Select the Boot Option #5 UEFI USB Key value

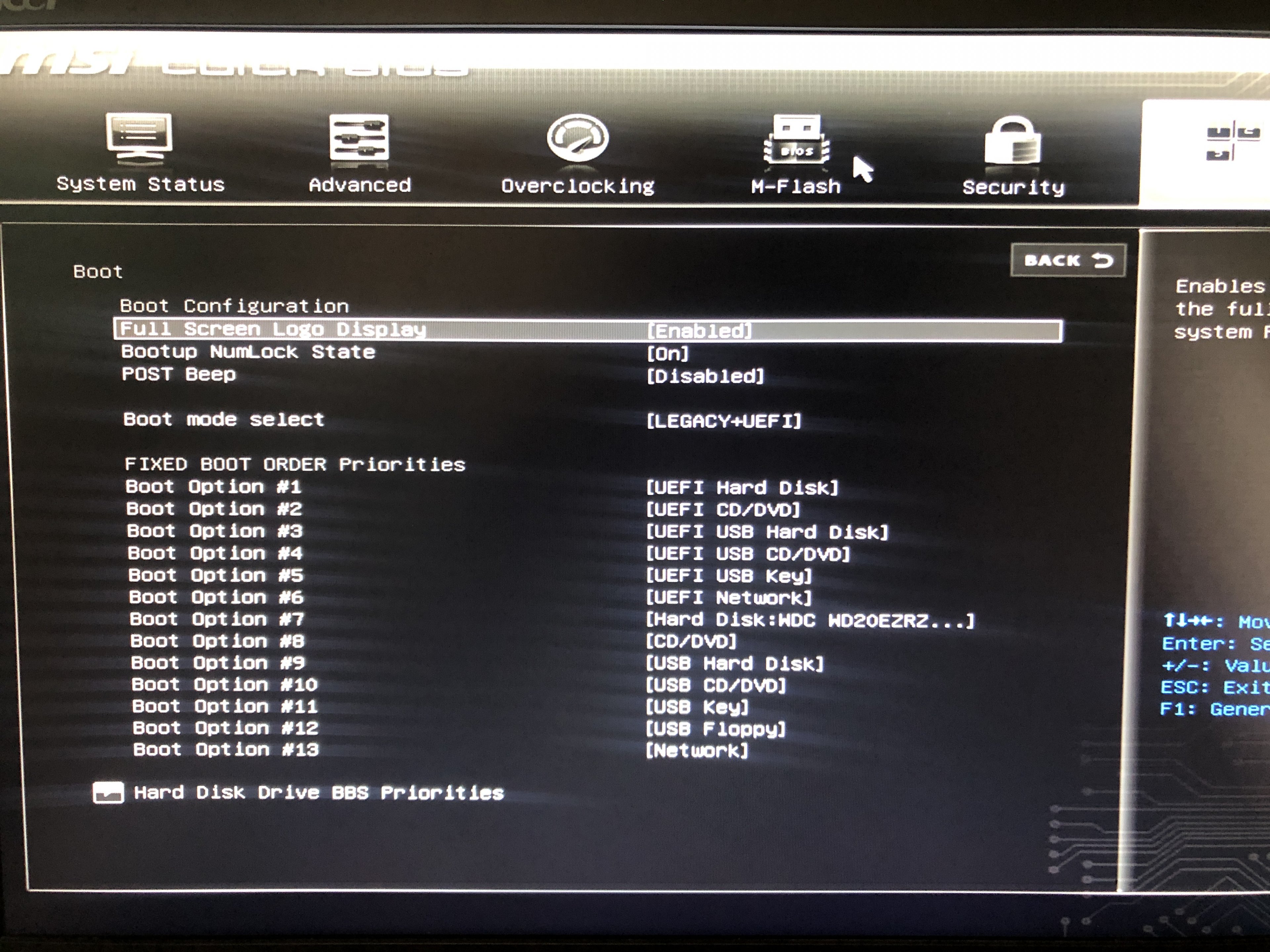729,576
...
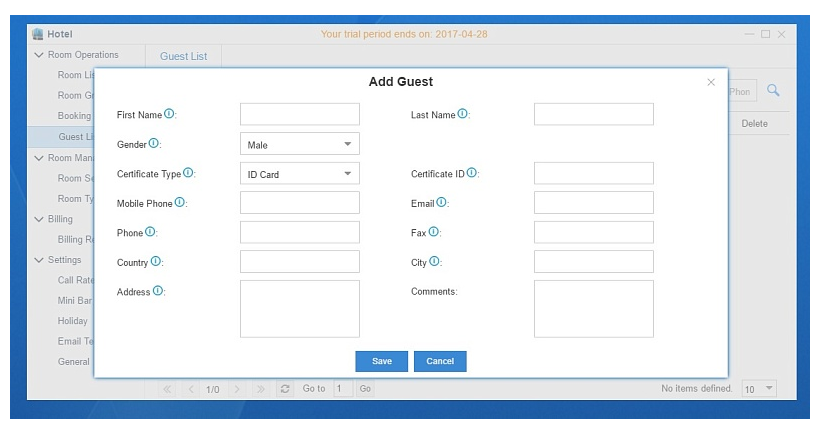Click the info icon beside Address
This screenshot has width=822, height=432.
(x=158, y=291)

- **Exercise objective**
Can you put the material from the line with "Click the info icon beside Address" up to and including the line with "(x=158, y=291)" into a numbered list, skipping any blank lines and leaving the pictures out?

- **Exercise result**
1. Click the info icon beside Address
2. This screenshot has width=822, height=432.
3. (x=158, y=291)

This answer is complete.